### PROMPT:
Render the records below as a JSON list of strings, one string per line, omitting blank lines and the pictures.

--- begin ---

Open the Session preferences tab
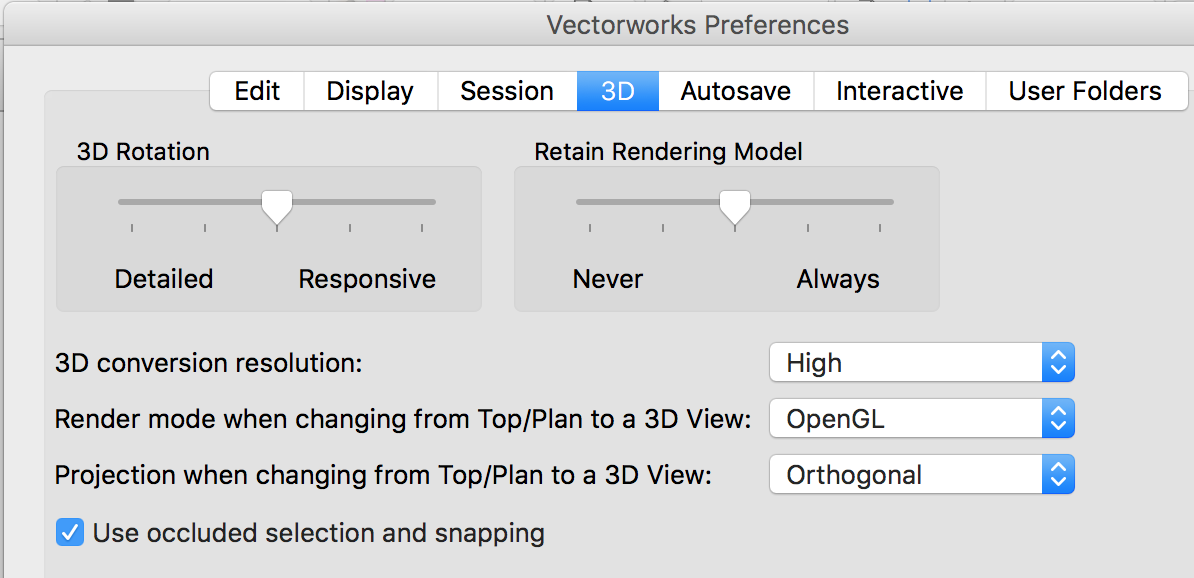This screenshot has width=1194, height=578. coord(507,91)
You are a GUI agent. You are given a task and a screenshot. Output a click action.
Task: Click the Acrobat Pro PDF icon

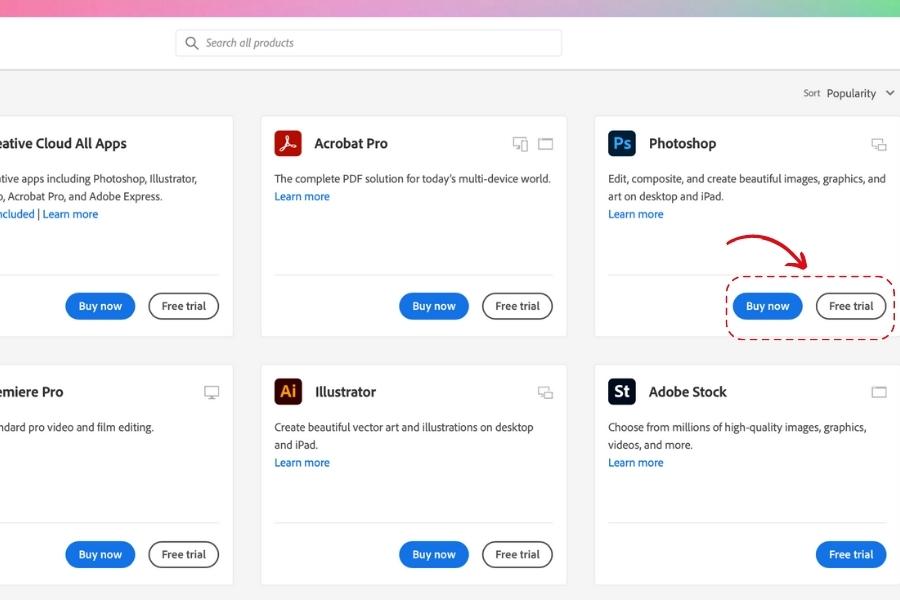(288, 143)
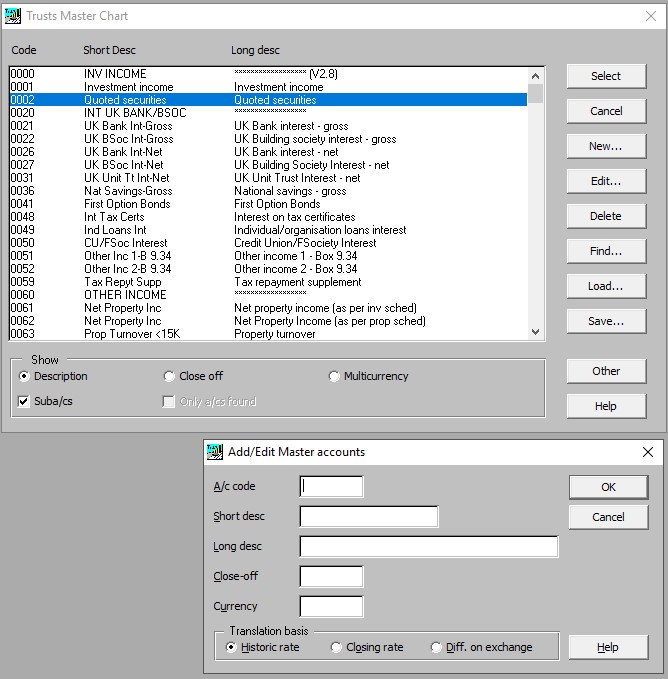Click the A/c code input field
Screen dimensions: 668x679
click(x=331, y=487)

--- end ---

### TASK ANSWER:
[
  "Open the Session preferences tab",
  "This screenshot has width=1194, height=578. coord(507,91)",
  "You are a GUI agent. You are given a task and a screenshot. Output a click action.",
  "Task: Click the Acrobat Pro PDF icon",
  "(288, 143)",
  "Click the A/c code input field",
  "Screen dimensions: 668x679",
  "click(x=331, y=487)"
]